The retired Laramie dentist still has the book and the shrapnel in a little glass case.
As one of the few remaining World War II vets from the “Greatest Generation” in Wyoming, he looks back over the past century with the war years still vivid in his mind.
“I’m just a survivor,” he said. “I’m no kind of hero.”
But his boots-on-the-ground memories of his time overseas reflect a man who did his duty. The Purple Heart on the shelf is a symbol of the cost.
Sitting in his two-level home where he and his wife, Kaye, raised their five children, Willis showed Cowboy State Daily two Nazi flags, a German tanker sheepskin jacket, Nazi arm band, German soldier jackets made of rabbit fur, German field glasses and two pistols — a German Luger and Hungarian .38-caliber pistol.

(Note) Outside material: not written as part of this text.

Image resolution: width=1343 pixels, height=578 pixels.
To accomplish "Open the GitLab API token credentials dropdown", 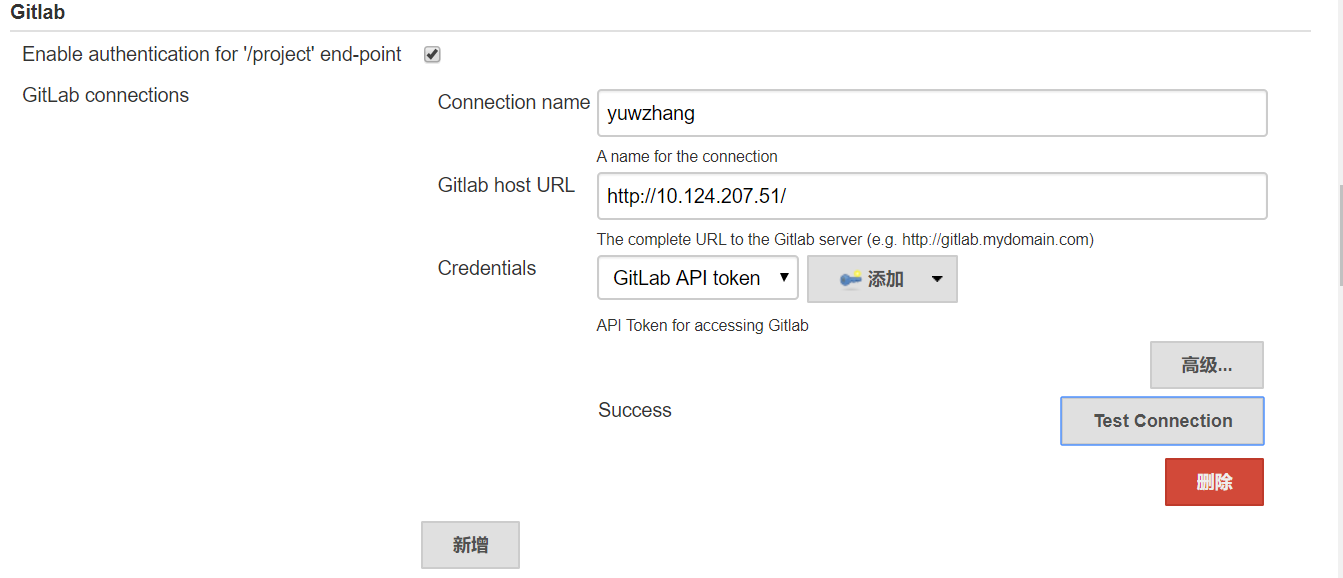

He also had put a 4-foot bronze-handled ceremonial sword in a black sheath on a bed.
“This was from burgomaster’s office in Deggendorf, Germany,” he said. “These are my prizes.”
The treasures from his time in Europe speak of when GIs broke the chains of Nazi rule that enslaved the European people and returned home with a few spoils of war.

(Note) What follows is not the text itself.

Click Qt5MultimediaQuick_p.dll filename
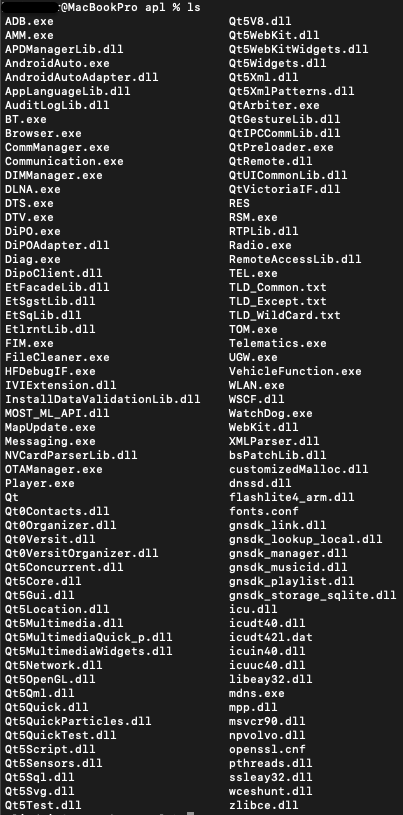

The pistols came from piles of weapons Americans demanded Germans turn over after they took German towns. The jackets came from warehouses that supplied German troops, and the Nazi armband may have come from a house that he occupied along the way.

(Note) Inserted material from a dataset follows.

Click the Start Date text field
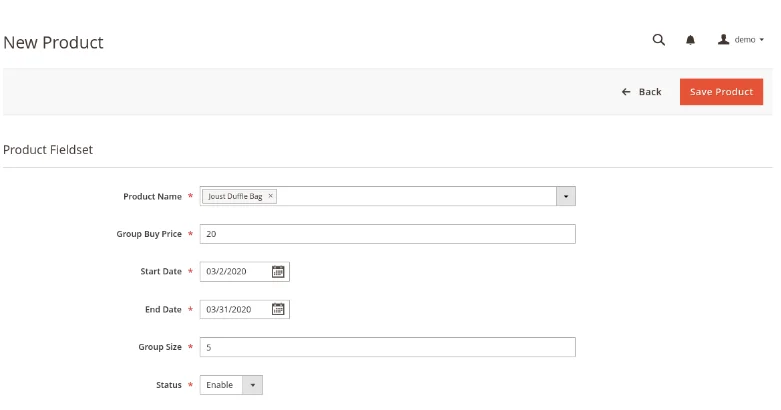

On a basement wall is a world map with red pins detailing all the places his boots covered in Europe during the war.
The son of an LDS couple, Andrew and Amy Willis, who moved to Cowley, Wyoming, to help settle that town, Willis was born Jan. 10, 1925.
His father, who was a graduate of the University of Wyoming, decided to move to Laramie in 1929 and take a position with the university’s extension service.
When Pearl Harbor was bombed on Dec. 7, 1941, Andrew Willis, a World War I veteran and member of the Wyoming National Guard, was called into active duty as an officer, his son recounted.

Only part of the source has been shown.